Access: Bridge Creek Trailhead
Round Trip: TBD
Elevation Range: 3800′-9200′
Gear: helmet, rope, crampons, ice ax
GPS Track: available
Dog-Friendly: no pets

Logistics Overview

September 26-29, 2019

Overview > Day 1 > Day 2 > Day 3 > Day 4

Day 1 – Saturday, September 26
Approach to Goode Glacier
Night 1 – Goode Glacier Camp

Day 2 – Sunday, September 27
Goode Glacier westbound traverse
Night 2 – West Tower west shoulder @ 8280′

Day 3 – Monday, September 28
Southwest Couloir
Night 3 – Goode Mountain summit

Day 4 – Tuesday, September 29
Exit


Day 1

Approach to Goode Glacier

Overview > Day 1 Day 2 > Day 3 > Day 4

See more trip photos here.

▶ Dataset excerpt:
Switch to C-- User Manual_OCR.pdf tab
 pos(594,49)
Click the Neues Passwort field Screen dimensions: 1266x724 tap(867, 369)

▶ Stated problem 1:
In the Goode Mountain trip report, what gear is listed for the trip?
▶ Stated problem 2:
Pick up the Goode Mountain trip report after its final line and write the Day 1 account of the approach to Goode Glacier.

▶ Reply 1:
A helmet, rope, crampons, and an ice ax.

▶ Reply 2:
Pacific Crest Trail (PCT) Southbound

Due to the damage from Goode Fire, North Cascades National Park officials had closed off access to Park Creek Trail. All season I had been waiting to check the mountain off my list. So instead, I went in from the north via Bridge Creek Trailhead.

By going this way, I was able to make use of the Pacific Crest Trail (PCT). While hiking along the trail, I had the opportunity to chat with thru-hikers. Their journeys continued to inspire me. Since I was walking downhill, this part went by in a breeze.

North Fork Bridge Creek to Goode Glacier Camp

It was a near bluebird day. So the views in the Bridge Creek Valley went for miles. I got to the North Fork Bridge Creek Trail junction in the late morning. Then I rested a bit before continuing. But just as I entered the North Fork Bridge Creek Valley, the weather took a drastic turn. And soon, clouds had overtaken Goode Mountain.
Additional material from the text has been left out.